The best takedown of the Swiss we know - because why would anyone want to take down the Swiss, after all? - comes from Orson Welles in The Third Man:
Don't be so gloomy. After all, it's not that awful. Like the fella says, in Italy for 30 years under the Borgias they had warfare, terror, murder, and bloodshed, but they produced Michelangelo, Leonardo da Vinci, and the Renaissance. In Switzerland, they had brotherly love - they had 500 years of democracy and peace, and what did that produce? The cuckoo clock.
Cuckoo clocks and now a way to recycle remnants of the cold war into something unique and just a little bizarre. Here's the complete writeup from World Nuclear News, which they took from Der Spiegel.
The world's first "zero-rated" hotel - a former underground nuclear bunker - is set to open in Sevelen, Switzerland. The abandoned bunker has been transformed into a budget hotel by twin brothers Patrik and Frank Riklin with the motto "less is more": it has not been painted, the beds are from a nearby condemned hospital and hot water is not guaranteed - but what would you expect for just $9 to $13 per night?
Patrik insists that the hotel's stark Cold War atmosphere is "damned comfortable." A monitor within the bunker gives guests in the windowless hotel their only view of the outside world.
One condition from the Swiss military is that the bunker be ready at all times to revert back to its original function within 24 hours.
A group of guests gave the 54-bedded hotel a trial run last week.
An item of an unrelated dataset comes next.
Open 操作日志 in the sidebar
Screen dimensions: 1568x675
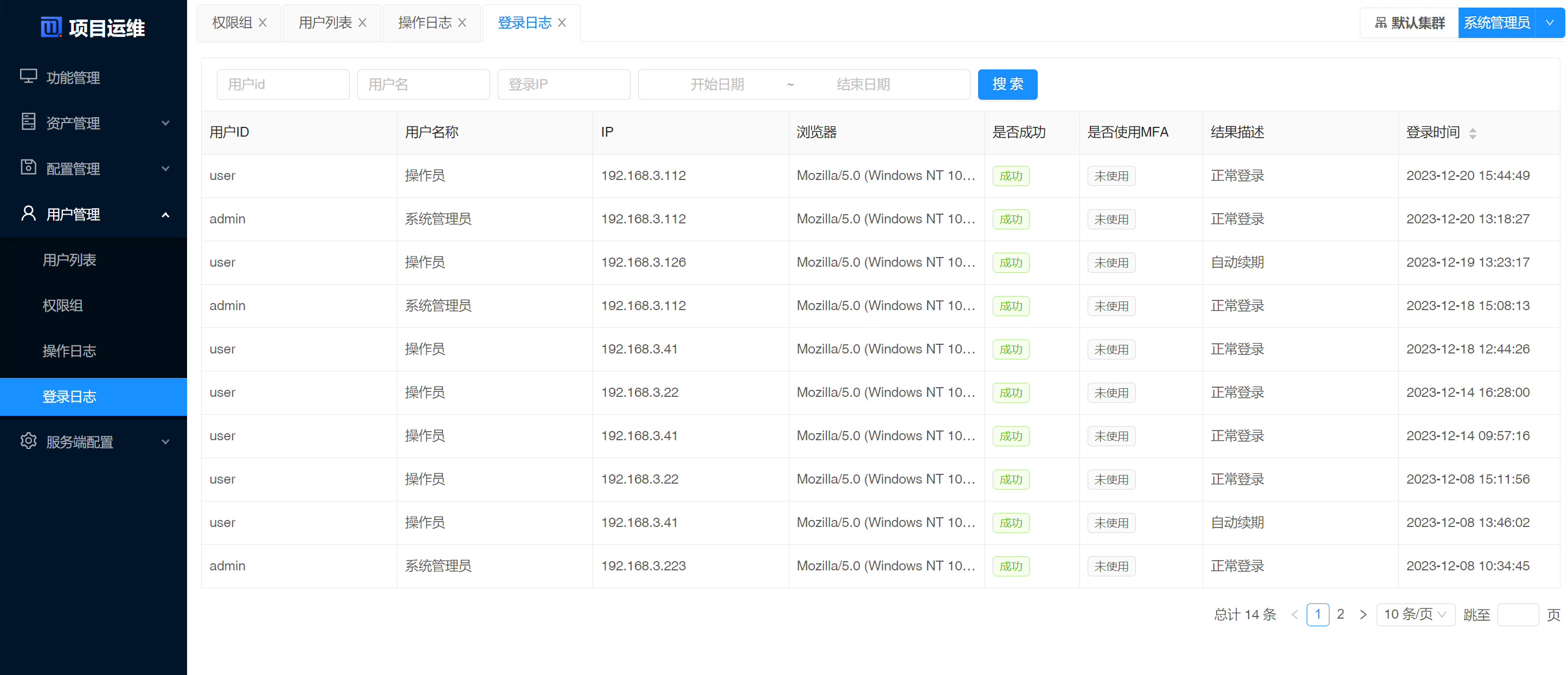[x=69, y=351]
The hotel can only start commercial operation if given approval by the town in November. However, the Riklin brothers are already setting their sights on setting up a chain of such hotels. "People could hike from bunker to bunker," Patrick said. "Bunkers will definitely go down well with Japanese tour groups," he added.
Clearly a good locale for your next horror film featuring a twitchy desk clerk who hasn't left the bunker in 40 years and the mewling protoplasmic ick in room 666 that he calls Mother.
To quote a minor character in the Third Man who struggles with his English, "He is now [points up] in hell, or [points down] in heaven."
Sounds like heaven.
Picture of the bunker hotel form the AP. Well, at least the room - er, space - looks big, not that common in Europe.
While Graham Greene wrote the screenplay for The Third Man, it's been acknowledged that Orson Welles wrote the Cuckoo Clock speech himself - remember, though, that Welles is playing the villain, Harry Lime, so we may assume he meant the speech to be Lime's cheerful cynicism, not a reflection of Welles' own feelings.